Supplied data:
┄┄┄┄┄┄┄┄┄┄

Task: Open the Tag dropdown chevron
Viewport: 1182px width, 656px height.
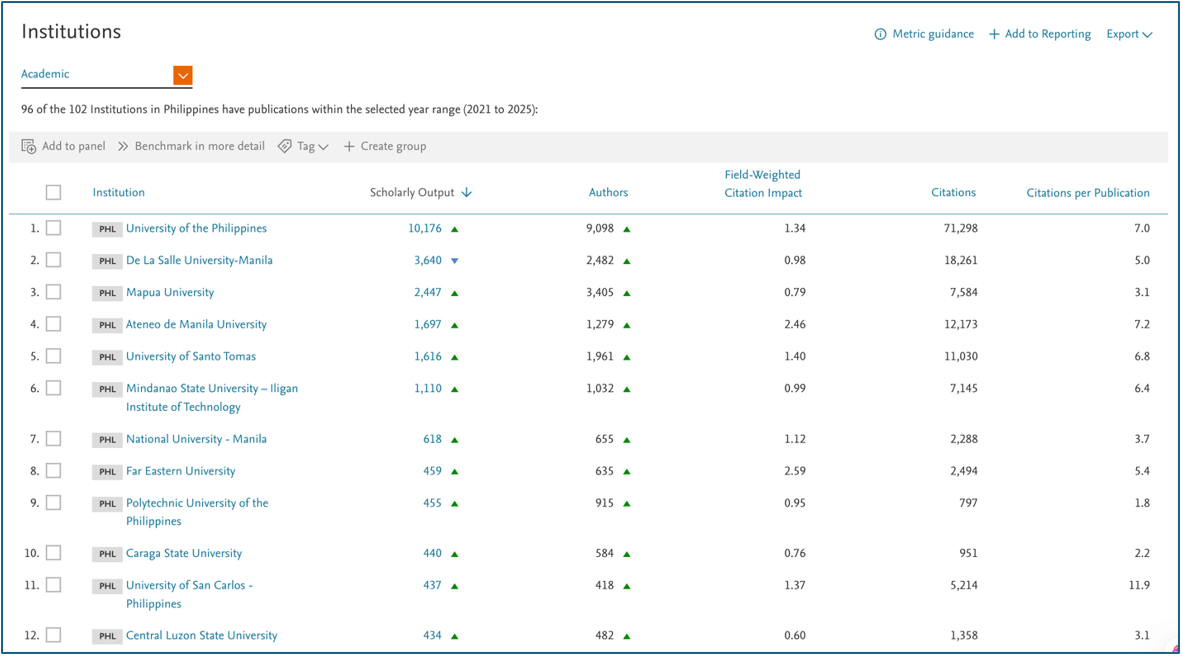Action: coord(323,147)
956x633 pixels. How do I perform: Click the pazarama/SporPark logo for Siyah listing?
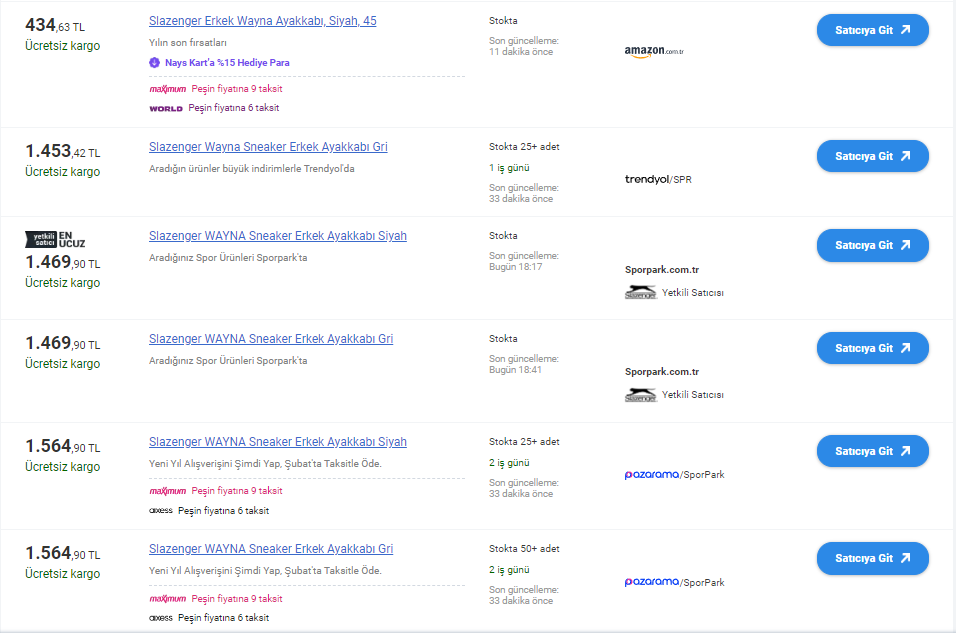(x=674, y=474)
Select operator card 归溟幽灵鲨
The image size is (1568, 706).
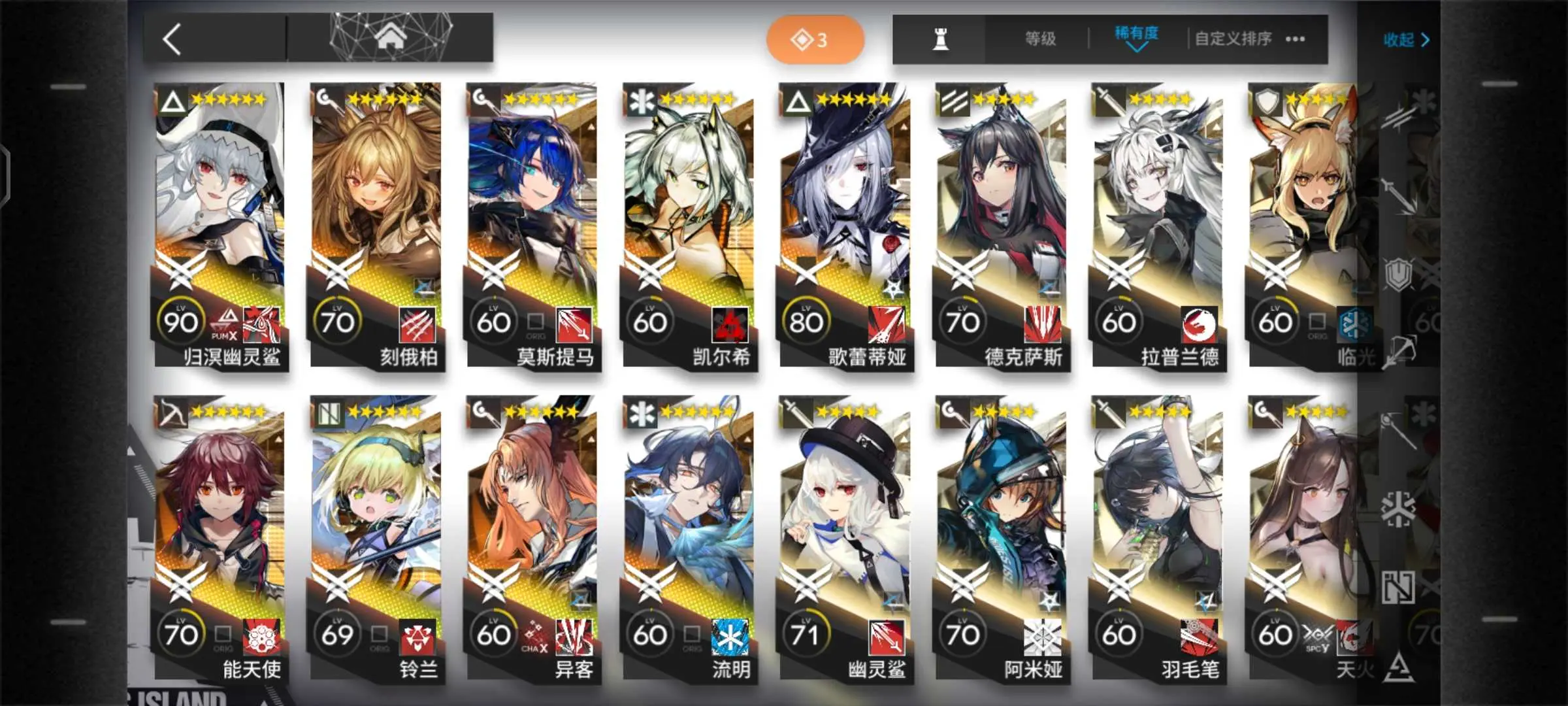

┄┄┄┄┄┄┄┄┄┄

Exercise directions:
Your answer must be exactly the lines from the one with "956x633 pixels. How" through the last line of the entries, both included, with no pictures; please add nothing else.

Answer space:
956x633 pixels. How do I perform: Click the pazarama/SporPark logo for Siyah listing?
(x=674, y=474)
Select operator card 归溟幽灵鲨
The image size is (1568, 706).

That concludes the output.